Unemployment rate is low and hiring’s high, why?
RAPID CITY, S.D. (KEVN) - South Dakota’s unemployment rate is half of the national average, just below 3 percent.
Yet, employers are continuing to have a difficult time with seasonal staffing. When tourism season ramps up, where have businesses typically turned for employees?
Sarah Hustead, the Vice President of Wall Drug, knows where they’ve staffed in years past.
“If you’re in tourism and you’re trying to staff completely based on the local population, it’s just not high enough. We don’t have the available workforce to field this if we don’t get the international students,” says Hustead, “and the H2B workers.”
H2B workers are people who are temporarily in the United States that have a permanent residence elsewhere. They are given visas that allow them to legally work on U.S. soil, but there’s not many of them to go around according to Dan Tribby, the General Manager of Prairie Edge.

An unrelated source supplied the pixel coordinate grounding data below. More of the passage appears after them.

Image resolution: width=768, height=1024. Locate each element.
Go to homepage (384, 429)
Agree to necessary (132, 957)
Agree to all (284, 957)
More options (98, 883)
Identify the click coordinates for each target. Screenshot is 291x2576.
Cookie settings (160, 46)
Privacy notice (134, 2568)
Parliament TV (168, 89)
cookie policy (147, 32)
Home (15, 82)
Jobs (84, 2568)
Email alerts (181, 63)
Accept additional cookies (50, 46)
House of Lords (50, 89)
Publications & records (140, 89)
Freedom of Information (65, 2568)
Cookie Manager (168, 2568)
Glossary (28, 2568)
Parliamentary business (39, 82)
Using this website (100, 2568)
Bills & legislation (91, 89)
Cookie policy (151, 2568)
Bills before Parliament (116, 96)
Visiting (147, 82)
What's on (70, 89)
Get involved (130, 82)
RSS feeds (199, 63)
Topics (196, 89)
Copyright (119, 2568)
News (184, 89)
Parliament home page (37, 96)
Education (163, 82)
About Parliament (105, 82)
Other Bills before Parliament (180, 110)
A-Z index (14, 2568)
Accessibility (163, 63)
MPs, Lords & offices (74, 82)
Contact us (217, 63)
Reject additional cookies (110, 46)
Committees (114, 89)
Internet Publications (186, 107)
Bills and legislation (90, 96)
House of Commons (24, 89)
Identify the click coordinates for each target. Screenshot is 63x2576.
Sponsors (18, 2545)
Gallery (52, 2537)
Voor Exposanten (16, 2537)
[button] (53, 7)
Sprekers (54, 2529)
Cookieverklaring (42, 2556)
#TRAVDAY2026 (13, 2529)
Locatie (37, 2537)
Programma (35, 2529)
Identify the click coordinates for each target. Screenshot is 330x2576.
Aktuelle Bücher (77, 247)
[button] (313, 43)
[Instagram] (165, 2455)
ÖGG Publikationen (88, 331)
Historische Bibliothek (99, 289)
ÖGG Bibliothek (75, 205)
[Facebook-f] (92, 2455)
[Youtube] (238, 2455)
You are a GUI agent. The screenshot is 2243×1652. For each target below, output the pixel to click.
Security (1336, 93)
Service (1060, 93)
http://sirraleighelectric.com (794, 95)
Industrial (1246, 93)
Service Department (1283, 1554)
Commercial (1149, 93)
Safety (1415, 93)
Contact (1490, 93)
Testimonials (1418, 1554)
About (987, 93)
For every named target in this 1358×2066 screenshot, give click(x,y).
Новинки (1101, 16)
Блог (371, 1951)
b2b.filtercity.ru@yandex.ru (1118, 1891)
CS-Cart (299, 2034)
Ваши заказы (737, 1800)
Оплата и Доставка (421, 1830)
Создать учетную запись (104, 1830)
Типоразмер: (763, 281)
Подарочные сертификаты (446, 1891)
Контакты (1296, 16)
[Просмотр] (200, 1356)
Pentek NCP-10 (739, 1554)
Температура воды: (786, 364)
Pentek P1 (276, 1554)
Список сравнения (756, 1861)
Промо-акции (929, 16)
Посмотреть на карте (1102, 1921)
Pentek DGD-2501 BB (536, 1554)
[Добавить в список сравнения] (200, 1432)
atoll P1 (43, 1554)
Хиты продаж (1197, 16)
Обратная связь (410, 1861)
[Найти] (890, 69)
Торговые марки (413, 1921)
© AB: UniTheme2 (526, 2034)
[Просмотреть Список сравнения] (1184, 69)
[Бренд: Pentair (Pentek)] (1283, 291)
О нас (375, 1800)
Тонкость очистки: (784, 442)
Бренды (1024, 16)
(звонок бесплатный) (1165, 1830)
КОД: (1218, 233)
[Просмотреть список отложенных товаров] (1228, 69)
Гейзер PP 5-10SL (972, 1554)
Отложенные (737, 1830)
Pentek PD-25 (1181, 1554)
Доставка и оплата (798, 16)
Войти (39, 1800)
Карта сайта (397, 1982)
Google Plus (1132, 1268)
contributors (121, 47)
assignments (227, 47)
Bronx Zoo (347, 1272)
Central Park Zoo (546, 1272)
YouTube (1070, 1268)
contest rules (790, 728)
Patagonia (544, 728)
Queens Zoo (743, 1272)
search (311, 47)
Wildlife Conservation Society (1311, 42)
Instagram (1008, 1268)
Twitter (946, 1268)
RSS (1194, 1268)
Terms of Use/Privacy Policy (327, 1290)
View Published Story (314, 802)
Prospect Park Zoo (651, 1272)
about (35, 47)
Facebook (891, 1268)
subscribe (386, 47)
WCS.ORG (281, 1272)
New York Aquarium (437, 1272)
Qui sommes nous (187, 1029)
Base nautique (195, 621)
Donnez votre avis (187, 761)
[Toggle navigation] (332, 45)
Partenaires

“They did free up 22,000 of the foreign worker permits, but that’s for the nation. So,” asks Tribby, “how do you get that?”
An employer must prove that that there are not enough U.S. workers in their location to be eligible to hand out visas. South Dakota’s tourism relies on the visas. However, businesses aren’t guaranteed to receive them even if the conditions are met.
“They released 22,000 more H2B visas just recently, which is nice, but it all goes into a lottery. So, it’s hard to hang your hat on relying on the H2B visas. The labor market is just tight everywhere, for the international students, the H2B workers and locally,” says Hustead. “It’s just really hard to get employees right now.”
The amount of visas granted is currently capped, meaning no more will be released. If there’s one things that could help the incoming tourism season, it’s more visas.
“If they could open up some more H2B visas, I think South Dakota is going to have a really strong tourism season and it could be made even stronger if those workers are here,” says Hustead.